◆ WHAT THE TASK REQUIRES: Please return every record exactly, with no pictures included.

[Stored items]
----

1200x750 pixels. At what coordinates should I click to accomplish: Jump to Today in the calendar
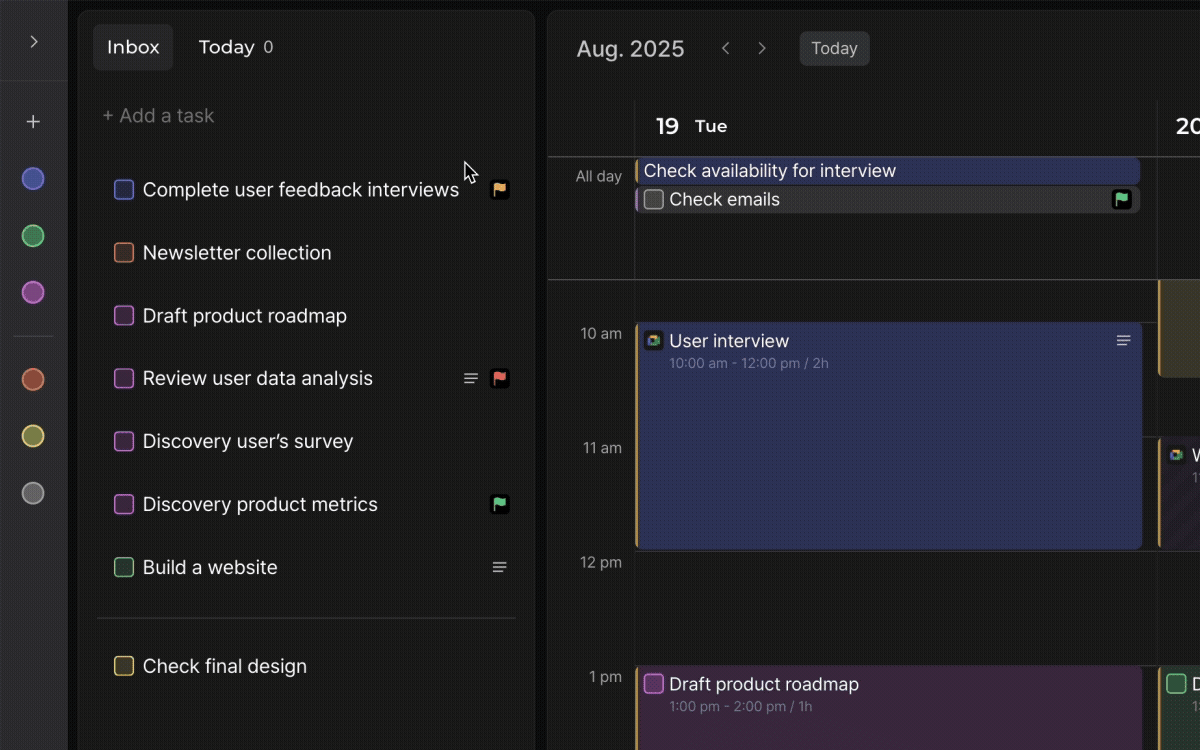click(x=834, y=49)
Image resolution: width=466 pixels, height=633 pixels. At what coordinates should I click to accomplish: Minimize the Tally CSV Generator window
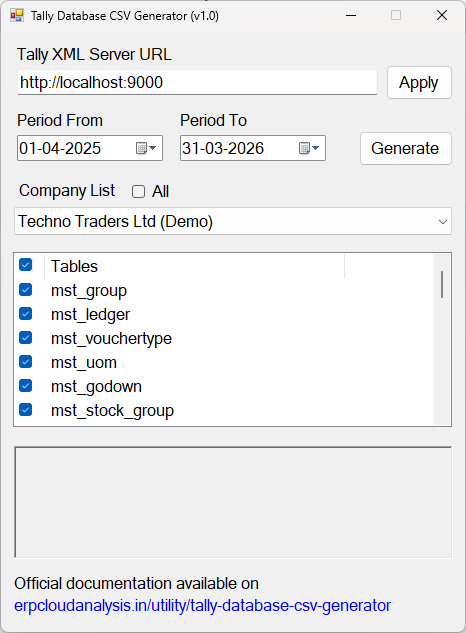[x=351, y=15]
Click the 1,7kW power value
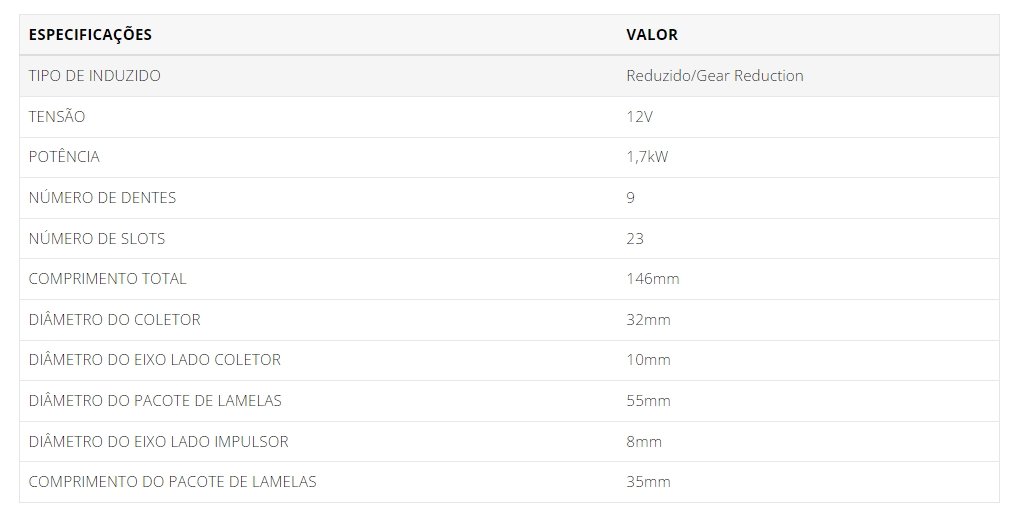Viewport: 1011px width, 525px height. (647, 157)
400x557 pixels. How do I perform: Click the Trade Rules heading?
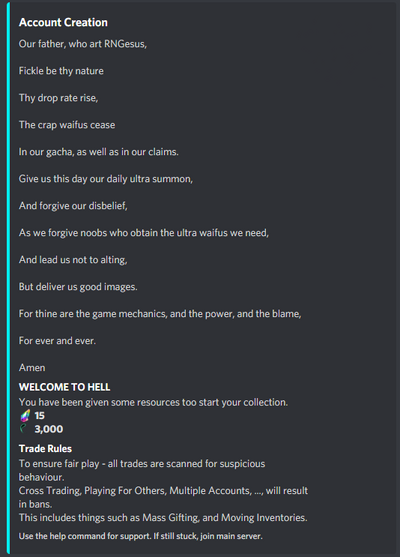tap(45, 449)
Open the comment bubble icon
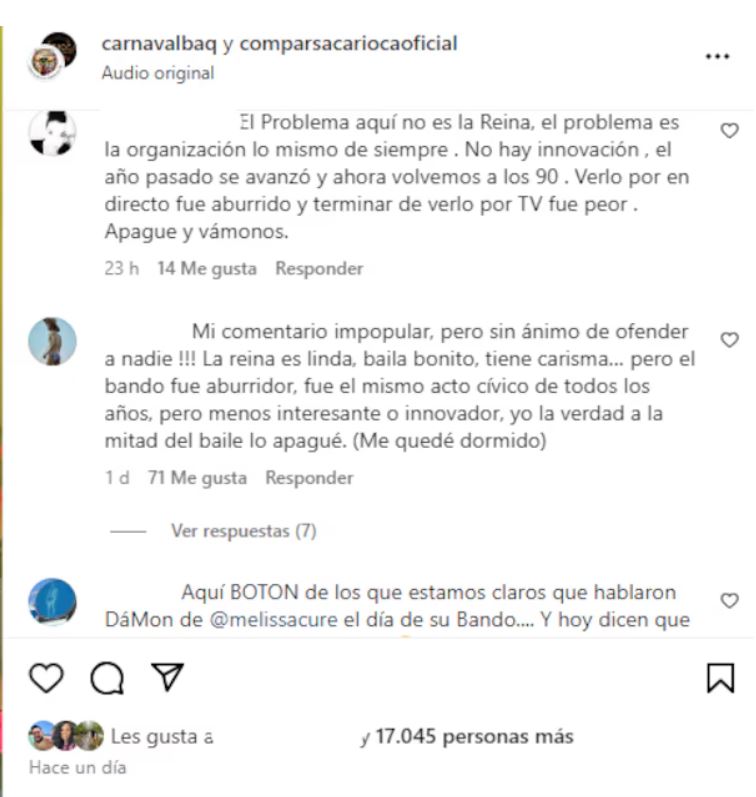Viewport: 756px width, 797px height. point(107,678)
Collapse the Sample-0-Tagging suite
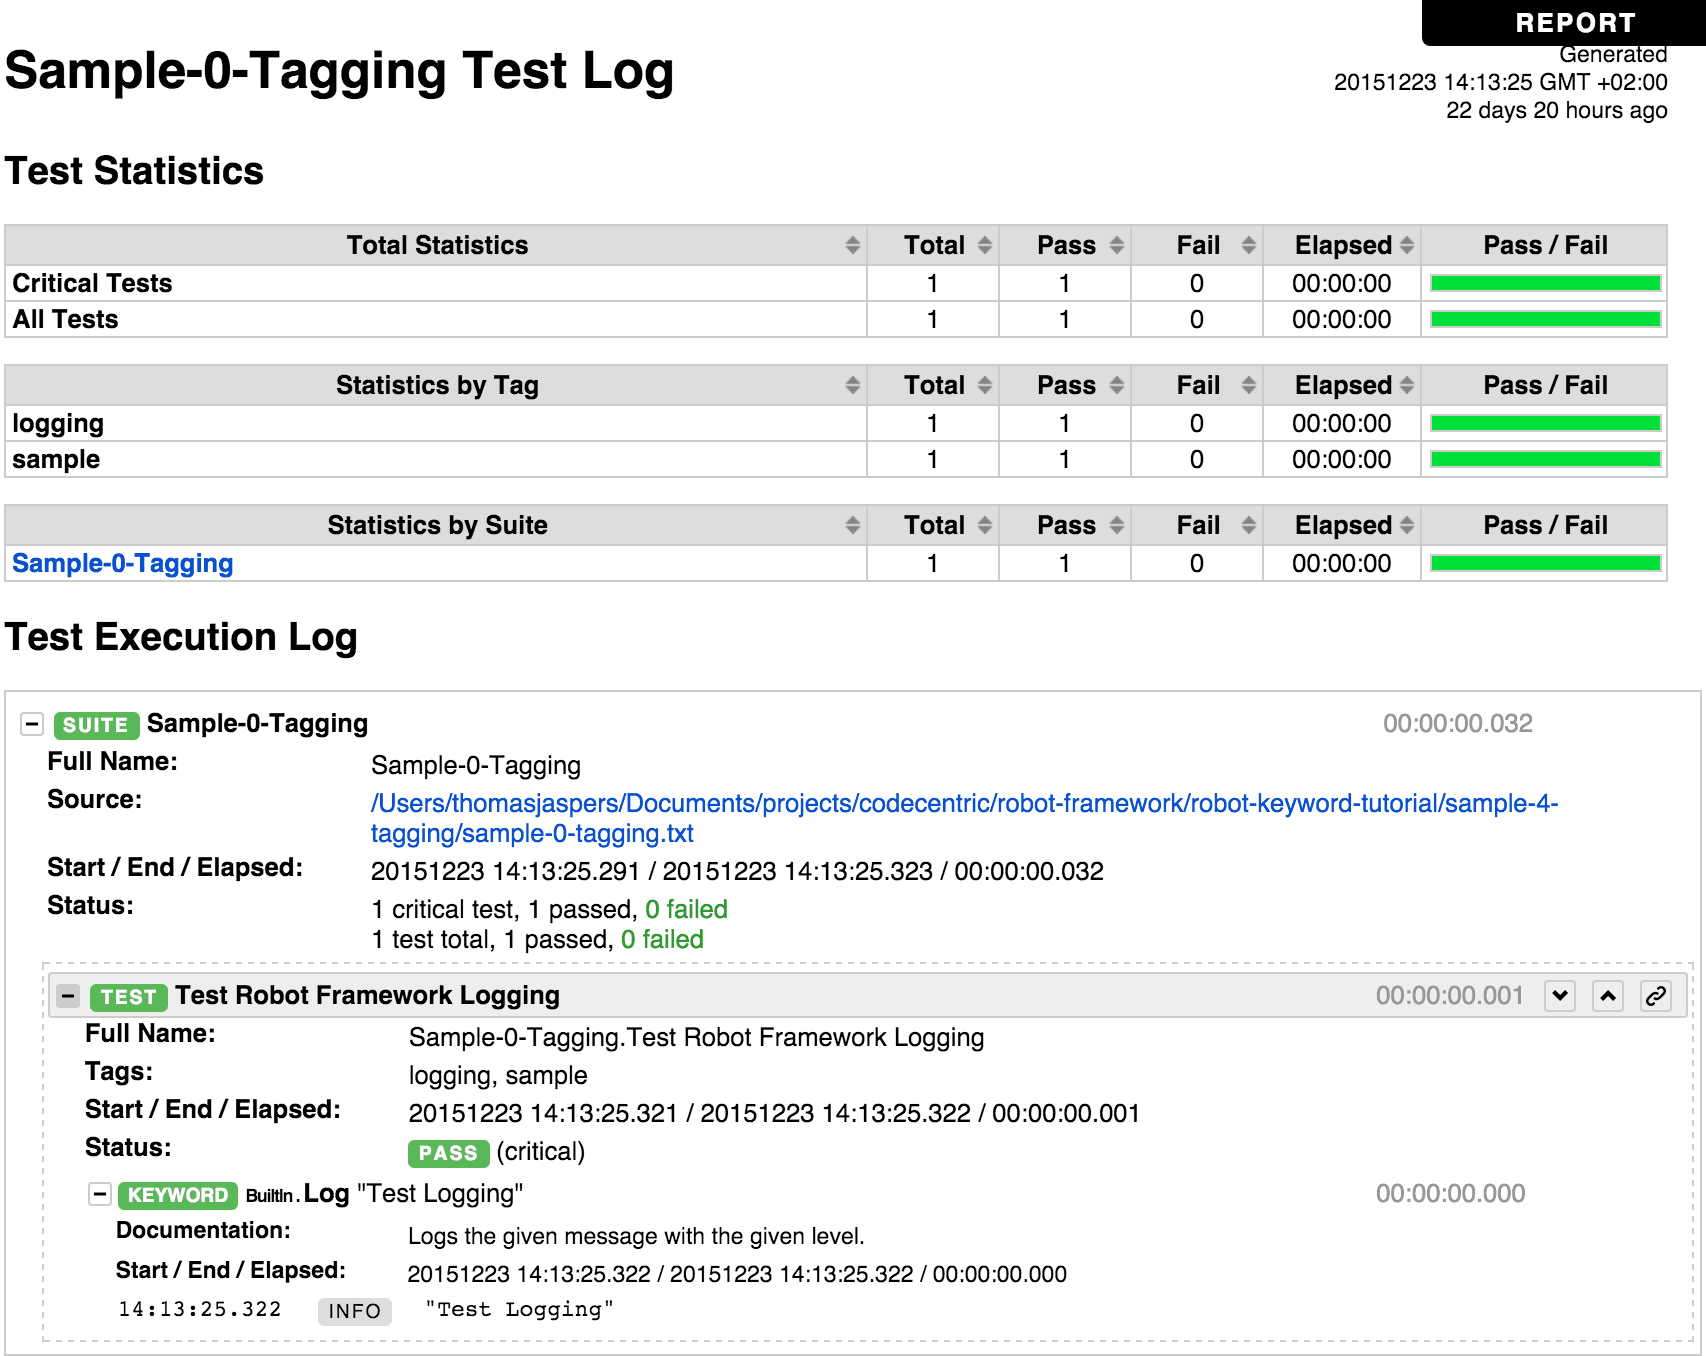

----

◆ YOUR SOLUTION:
1200x750 pixels. At what coordinates should I click to accomplish: Jump to Today in the calendar
click(x=834, y=49)
Image resolution: width=466 pixels, height=633 pixels. At what coordinates should I click to accomplish: Minimize the Tally CSV Generator window
[x=351, y=15]
Click the 1,7kW power value
Viewport: 1011px width, 525px height. (647, 157)
400x557 pixels. How do I perform: Click the Trade Rules heading?
tap(45, 449)
Open the comment bubble icon
Viewport: 756px width, 797px height. point(107,678)
Collapse the Sample-0-Tagging suite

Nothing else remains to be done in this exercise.